Watching the (interminable) five-part finale of Studio 60 (finally) conclude last night, I was struck again that much of this could have been salvageable had Sorkin made the show within a show a late-night news show (something Nightline-like) and not a sketch comedy show. That would have let him embed the political stuff a lot more smoothly. As it was, a lot of the comedy stuff felt forced and faked, and the political stuff - generally speaking, the good stuff - felt shoehorned in. Even the Harriett-Matt stuff might have worked better in such a scenario - neither Harriett or Matt ever felt loose or cutting enough to be comedy geniuses, but instead felt oddly buttoned-up - which might have worked well for a writer and anchor at a news show.

That being said, the series did give us some nice moments, the Christmas episode being the highlight, especially the brass band finale. And it showed us that Bradley Whitford could play someone besides Josh Lyman (his Danny was different enough to impress, if not different enough to wow me) and that Steven Weber has real chops.

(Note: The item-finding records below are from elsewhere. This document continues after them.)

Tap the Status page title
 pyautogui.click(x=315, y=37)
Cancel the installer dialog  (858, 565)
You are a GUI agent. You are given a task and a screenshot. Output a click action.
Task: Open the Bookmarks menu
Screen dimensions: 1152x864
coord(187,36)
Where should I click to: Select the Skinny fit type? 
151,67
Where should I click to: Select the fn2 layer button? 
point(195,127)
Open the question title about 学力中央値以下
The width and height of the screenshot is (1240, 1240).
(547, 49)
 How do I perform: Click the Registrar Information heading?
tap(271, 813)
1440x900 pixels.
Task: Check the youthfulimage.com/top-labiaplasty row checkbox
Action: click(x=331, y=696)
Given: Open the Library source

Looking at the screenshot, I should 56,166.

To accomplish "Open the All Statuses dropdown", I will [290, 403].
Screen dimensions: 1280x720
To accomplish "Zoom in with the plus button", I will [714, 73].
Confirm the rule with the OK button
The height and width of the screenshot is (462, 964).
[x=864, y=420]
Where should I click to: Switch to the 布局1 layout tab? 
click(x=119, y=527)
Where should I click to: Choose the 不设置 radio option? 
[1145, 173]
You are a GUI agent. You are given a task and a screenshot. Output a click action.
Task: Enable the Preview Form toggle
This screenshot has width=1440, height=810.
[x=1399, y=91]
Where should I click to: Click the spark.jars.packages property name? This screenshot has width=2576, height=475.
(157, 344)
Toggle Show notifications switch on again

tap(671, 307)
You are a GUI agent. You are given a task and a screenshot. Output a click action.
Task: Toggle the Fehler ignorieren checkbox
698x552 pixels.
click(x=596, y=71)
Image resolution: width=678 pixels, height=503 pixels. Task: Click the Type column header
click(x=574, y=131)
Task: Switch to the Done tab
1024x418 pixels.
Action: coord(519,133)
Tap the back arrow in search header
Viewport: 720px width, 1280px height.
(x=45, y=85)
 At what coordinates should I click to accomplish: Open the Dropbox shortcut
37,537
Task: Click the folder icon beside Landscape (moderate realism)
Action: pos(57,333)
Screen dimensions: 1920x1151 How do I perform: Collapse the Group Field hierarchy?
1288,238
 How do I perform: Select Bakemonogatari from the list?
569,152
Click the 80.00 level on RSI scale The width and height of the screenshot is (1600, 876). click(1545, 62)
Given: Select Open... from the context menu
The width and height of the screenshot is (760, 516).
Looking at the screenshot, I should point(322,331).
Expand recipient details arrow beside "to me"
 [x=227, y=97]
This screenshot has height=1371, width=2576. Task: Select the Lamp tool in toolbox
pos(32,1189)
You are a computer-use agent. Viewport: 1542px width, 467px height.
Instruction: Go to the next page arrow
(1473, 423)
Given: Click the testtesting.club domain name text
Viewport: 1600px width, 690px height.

What last night's finale really left me wondering, though, is if Sorkin - who has a new Broadway play scheduled for the Fall and a Tom Hanks/Julia Roberts political film scheduled for Christmas release - will at some point return to TV. I still suspect that TV is his natural medium, although the aforementioned projects may in the end prove me wrong. But this can't have been a fun experience, especially given the clearly personal nature of the writing. Has he been scared off for good? Or will learn from the mistakes made here and try again at some point? I'm curious to learn the answer.

One more thing - how weird must it have been for Kristen Chenowith (the real-life inspiration for the Harriett character) to watch that episode?